Guide · ADHD & music
What ADHD actually feels like — explained through music
Not the clinical version. The lived one. The one where your brain runs a 24-hour newsroom and you can't find the off switch.
ADHD — Attention Deficit Hyperactivity Disorder — is a neurodevelopmental condition affecting how the brain regulates attention, impulses, and executive function. But the clinical definition doesn't capture what it feels like. Living with ADHD means navigating a world designed for brains that prioritize differently from yours. It means losing your keys in a thought. It means being simultaneously bored and overstimulated. It means caring deeply about things you can't seem to start.
William Cloudborn writes music for this experience. Not as therapy. Not as advice. As recognition. The songs in this catalog name the specific, daily realities of ADHD — the overthinking, the time blindness, the relationship friction, the shame, and the unexpected beauty of thinking in seventeen directions at once.
What does ADHD feel like?
ADHD feels like having a brain with no volume control.
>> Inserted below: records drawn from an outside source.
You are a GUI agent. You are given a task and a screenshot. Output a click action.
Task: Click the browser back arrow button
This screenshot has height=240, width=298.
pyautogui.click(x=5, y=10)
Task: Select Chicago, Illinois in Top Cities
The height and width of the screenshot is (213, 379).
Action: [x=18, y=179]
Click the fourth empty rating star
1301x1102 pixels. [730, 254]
Every thought, impulse, and emotion arrives at the same intensity. It's not a deficit of attention — it's a different distribution of it. You can hyperfocus for five hours on something that interests you and struggle to start a ten-minute task that doesn't.
According to Dr. Russell Barkley, one of the leading ADHD researchers, ADHD is fundamentally a disorder of self-regulation — not attention. The brain's executive function system, which neurotypical people use to prioritize, sequence, and inhibit, works differently in ADHD. The result isn't laziness or lack of effort. It's a different operating system running on the same hardware.
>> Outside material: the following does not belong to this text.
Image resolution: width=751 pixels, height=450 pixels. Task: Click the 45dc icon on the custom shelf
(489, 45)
The song Too Democratic (Living with ADHD) captures this perfectly: a brain where every thought gets an equal vote and nothing gets decided.
Is overthinking a symptom of ADHD?
Yes. Overthinking is one of the most common experiences reported by people with ADHD. The brain's default mode network is more active than in neurotypical brains, which means the internal monologue doesn't stop when you want it to. This isn't anxiety — it's a neurological pattern.
ADHD overthinking often includes replaying conversations, rehearsing future scenarios, and second-guessing decisions long after they've been made. The CHADD organization (Children and Adults with Attention Deficit/Hyperactivity Disorder) identifies this persistent internal narrative as one of the most underrecognized aspects of ADHD in adults.
Explore this theme: ADHD & Overthinking — songs and reflections about the loop that won't stop.
What is time blindness in ADHD?
Time blindness is the ADHD experience of not being able to feel time passing. It's not laziness or disrespect — it's a neurological impairment in time perception. People with ADHD often can't distinguish between five minutes ago and thirty minutes ago without external cues.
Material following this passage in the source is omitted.